Les bénéficiaires

Sauf très rares exceptions (par exemple dans les DOM ou pour l’embauche de jeunes demandeurs d’emploi), plus aucun CUI-CIE ne peut être conclu depuis plusieurs années : le régime des CUI-CIE n’est donc pas étudié ici (pour une présentation de ce contrat, voir le site France Travail).

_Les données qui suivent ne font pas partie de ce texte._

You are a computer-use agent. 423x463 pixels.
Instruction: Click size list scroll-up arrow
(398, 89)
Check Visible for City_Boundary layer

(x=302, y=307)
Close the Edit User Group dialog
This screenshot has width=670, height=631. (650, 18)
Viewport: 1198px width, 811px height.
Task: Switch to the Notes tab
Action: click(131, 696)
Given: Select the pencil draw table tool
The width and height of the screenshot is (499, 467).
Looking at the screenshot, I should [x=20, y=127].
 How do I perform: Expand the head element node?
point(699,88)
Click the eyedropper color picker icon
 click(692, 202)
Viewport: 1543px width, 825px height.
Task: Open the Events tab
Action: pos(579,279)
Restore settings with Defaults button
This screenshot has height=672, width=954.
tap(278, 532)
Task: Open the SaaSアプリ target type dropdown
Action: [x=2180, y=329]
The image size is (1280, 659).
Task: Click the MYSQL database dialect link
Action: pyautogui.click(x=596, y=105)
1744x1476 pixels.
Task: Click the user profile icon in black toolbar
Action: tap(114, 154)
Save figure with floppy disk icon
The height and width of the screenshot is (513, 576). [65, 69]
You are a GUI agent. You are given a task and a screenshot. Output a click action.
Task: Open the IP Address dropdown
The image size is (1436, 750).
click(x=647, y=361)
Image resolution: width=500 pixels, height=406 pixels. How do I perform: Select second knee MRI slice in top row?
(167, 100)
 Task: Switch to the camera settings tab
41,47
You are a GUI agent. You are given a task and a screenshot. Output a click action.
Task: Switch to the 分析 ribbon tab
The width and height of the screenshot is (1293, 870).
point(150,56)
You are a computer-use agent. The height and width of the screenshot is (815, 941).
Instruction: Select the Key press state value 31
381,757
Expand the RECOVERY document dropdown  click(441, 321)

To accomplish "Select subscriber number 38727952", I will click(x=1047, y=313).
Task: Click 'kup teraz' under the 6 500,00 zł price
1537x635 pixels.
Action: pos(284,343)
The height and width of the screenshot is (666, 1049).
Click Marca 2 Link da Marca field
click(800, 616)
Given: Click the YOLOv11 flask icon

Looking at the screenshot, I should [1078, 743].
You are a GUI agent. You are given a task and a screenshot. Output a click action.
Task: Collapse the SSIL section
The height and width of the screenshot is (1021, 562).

La mise en œuvre du CUI-CAE s'inscrit dans le cadre du Parcours emploi compétences (PEC). Celui-ci mis en œuvre au profit des demandeurs d’emploi identifiés comme étant les plus éloignés du marché du travail (par exemple les travailleurs reconnus handicapés ou les résidents des quartiers prioritaires de la ville). Il associe mise en situation professionnelle et accès facilité à la formation et à l’acquisition de compétences, et comporte :

  • au moment de la signature de la demande d’aide (AIP, voir ci-après), un entretien systématique entre l’employeur, le prescripteur du PEC (France Travail ou un organisme délégué), et le bénéficiaire du parcours ;
  • un entretien de sortie entre le prescripteur et le salarié, en fonction des besoins de la personne, devant intervenir entre 1 à 3 mois avant la fin du contrat. Cet entretien permettra de faire le point sur les compétences acquises et d’enclencher des actions de formation après le contrat ;
  • la formalisation des engagements de l’employeur au moment de la demande d’aide à l’insertion professionnelle (AIP, voir ci-dessous). Le choix des compétences retenues doit tenir compte du projet professionnel du bénéficiaire du contrat et des besoins du marché du travail. L’objectif est que le salarié puisse, à l’issue du contrat, se prévaloir d’une expérience professionnelle fondée sur l’acquisition de savoirs, qu’il s’agisse de « savoir-faire » ou de « savoir-être professionnels » (capacité d’adaptation, autonomie, rigueur, sens de l’organisation, travail en équipe...), valorisables auprès de l’ensemble des employeurs.

Le bénéficiaire du PEC devra conclure un CUI-CAE, dont les principales caractéristiques sont précisées ci-dessous.